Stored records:
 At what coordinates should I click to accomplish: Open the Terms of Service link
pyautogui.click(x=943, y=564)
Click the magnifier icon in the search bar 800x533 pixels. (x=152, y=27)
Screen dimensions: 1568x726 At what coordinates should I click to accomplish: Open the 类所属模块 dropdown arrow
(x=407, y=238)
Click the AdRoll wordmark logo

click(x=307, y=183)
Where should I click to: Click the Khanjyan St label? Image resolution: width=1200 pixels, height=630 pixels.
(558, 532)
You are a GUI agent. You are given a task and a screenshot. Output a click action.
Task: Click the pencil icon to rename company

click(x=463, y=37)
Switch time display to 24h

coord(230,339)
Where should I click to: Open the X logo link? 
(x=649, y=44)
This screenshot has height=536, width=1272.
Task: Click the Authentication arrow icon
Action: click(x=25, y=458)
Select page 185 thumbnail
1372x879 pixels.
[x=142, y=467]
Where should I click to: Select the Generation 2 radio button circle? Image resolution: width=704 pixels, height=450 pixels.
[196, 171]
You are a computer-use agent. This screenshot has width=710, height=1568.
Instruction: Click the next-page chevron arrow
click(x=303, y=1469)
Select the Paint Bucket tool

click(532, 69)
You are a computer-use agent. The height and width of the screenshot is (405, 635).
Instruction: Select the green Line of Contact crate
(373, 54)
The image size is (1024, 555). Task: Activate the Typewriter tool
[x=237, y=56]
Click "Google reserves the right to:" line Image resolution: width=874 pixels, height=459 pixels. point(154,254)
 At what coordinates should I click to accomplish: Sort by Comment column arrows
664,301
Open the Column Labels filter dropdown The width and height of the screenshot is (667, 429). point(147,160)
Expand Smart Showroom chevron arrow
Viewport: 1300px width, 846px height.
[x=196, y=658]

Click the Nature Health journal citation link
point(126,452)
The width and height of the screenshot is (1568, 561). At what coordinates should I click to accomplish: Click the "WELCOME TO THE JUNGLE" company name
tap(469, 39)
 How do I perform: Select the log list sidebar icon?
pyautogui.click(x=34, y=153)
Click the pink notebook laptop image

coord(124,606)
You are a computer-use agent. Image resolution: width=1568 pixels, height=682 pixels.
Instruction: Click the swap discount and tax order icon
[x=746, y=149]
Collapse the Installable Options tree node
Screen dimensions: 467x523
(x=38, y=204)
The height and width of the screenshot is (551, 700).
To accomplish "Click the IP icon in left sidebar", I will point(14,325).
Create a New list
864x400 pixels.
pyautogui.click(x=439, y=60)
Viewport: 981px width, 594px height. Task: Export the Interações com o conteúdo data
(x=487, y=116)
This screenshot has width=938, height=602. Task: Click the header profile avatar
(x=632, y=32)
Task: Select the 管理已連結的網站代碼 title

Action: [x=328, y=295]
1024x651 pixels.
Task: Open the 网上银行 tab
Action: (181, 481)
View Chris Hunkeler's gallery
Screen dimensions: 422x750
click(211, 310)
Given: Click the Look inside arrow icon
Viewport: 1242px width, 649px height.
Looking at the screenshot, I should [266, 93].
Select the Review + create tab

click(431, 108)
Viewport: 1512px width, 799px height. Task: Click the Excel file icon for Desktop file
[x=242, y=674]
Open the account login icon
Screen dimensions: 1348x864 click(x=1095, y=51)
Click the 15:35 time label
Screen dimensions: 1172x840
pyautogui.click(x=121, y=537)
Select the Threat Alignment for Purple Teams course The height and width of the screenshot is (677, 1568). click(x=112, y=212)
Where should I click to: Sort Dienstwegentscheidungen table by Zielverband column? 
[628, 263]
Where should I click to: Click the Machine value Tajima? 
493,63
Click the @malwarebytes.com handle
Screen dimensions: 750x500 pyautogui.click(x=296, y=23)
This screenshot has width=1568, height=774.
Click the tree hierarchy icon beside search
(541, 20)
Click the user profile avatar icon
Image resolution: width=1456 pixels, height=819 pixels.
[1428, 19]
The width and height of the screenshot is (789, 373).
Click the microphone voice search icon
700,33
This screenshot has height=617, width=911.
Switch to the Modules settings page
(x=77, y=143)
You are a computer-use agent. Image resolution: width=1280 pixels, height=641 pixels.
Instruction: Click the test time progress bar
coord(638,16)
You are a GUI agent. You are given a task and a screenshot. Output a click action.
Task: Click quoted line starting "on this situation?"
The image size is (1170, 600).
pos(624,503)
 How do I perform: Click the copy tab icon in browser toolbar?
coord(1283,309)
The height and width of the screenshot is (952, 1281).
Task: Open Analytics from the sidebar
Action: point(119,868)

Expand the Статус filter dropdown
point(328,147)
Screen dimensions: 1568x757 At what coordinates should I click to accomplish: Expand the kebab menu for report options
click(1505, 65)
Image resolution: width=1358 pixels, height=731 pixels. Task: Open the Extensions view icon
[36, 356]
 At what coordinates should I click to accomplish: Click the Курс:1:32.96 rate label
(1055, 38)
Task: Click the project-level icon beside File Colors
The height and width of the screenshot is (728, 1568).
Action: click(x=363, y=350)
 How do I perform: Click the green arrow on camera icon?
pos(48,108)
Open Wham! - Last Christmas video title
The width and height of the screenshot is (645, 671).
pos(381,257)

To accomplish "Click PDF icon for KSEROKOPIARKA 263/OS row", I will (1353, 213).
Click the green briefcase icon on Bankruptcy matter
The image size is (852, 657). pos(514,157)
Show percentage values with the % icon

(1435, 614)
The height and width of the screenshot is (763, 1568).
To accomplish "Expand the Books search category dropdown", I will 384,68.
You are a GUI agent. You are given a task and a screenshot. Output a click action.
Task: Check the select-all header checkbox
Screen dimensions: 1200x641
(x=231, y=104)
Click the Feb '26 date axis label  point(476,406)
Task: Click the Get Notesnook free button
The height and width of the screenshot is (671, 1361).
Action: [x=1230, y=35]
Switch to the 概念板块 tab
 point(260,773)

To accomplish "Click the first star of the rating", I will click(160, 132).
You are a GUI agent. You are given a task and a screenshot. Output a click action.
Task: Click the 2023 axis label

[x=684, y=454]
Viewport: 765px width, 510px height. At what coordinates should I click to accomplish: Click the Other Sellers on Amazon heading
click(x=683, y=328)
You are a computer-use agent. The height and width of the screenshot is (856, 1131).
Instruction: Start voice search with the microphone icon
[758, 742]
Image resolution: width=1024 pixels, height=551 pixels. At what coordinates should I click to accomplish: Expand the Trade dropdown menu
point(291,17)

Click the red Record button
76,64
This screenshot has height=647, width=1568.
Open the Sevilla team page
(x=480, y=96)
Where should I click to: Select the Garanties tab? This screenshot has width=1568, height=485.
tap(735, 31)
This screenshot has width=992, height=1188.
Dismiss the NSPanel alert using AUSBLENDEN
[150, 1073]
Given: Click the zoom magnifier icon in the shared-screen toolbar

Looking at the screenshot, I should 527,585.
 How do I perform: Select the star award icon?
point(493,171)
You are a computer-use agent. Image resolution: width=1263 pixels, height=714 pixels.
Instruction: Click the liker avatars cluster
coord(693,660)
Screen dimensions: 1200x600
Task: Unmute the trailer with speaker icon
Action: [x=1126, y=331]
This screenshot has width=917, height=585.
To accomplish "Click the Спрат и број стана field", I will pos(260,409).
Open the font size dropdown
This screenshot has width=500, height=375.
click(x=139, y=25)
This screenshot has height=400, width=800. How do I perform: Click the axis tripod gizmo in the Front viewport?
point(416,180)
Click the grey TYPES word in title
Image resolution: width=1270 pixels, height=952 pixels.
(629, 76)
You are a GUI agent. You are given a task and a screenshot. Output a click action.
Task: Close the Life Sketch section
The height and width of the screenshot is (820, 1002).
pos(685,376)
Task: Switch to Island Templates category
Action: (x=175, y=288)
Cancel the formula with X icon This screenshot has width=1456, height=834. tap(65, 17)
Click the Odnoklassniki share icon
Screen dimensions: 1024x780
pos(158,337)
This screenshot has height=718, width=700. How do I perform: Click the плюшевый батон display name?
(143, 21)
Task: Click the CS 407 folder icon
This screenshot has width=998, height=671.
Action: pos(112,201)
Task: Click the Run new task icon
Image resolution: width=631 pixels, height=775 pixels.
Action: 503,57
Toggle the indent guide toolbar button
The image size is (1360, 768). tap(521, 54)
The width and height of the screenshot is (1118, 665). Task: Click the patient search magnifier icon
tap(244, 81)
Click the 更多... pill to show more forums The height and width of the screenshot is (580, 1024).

* Exercise directions
Print from the line containing "Screen dimensions: 1024x780" to the last line above, exactly as written.

* Solution for this exercise
Screen dimensions: 1024x780
pos(158,337)
This screenshot has height=718, width=700. How do I perform: Click the плюшевый батон display name?
(143, 21)
Task: Click the CS 407 folder icon
This screenshot has width=998, height=671.
Action: pos(112,201)
Task: Click the Run new task icon
Image resolution: width=631 pixels, height=775 pixels.
Action: 503,57
Toggle the indent guide toolbar button
The image size is (1360, 768). tap(521, 54)
The width and height of the screenshot is (1118, 665). Task: Click the patient search magnifier icon
tap(244, 81)
Click the 更多... pill to show more forums The height and width of the screenshot is (580, 1024).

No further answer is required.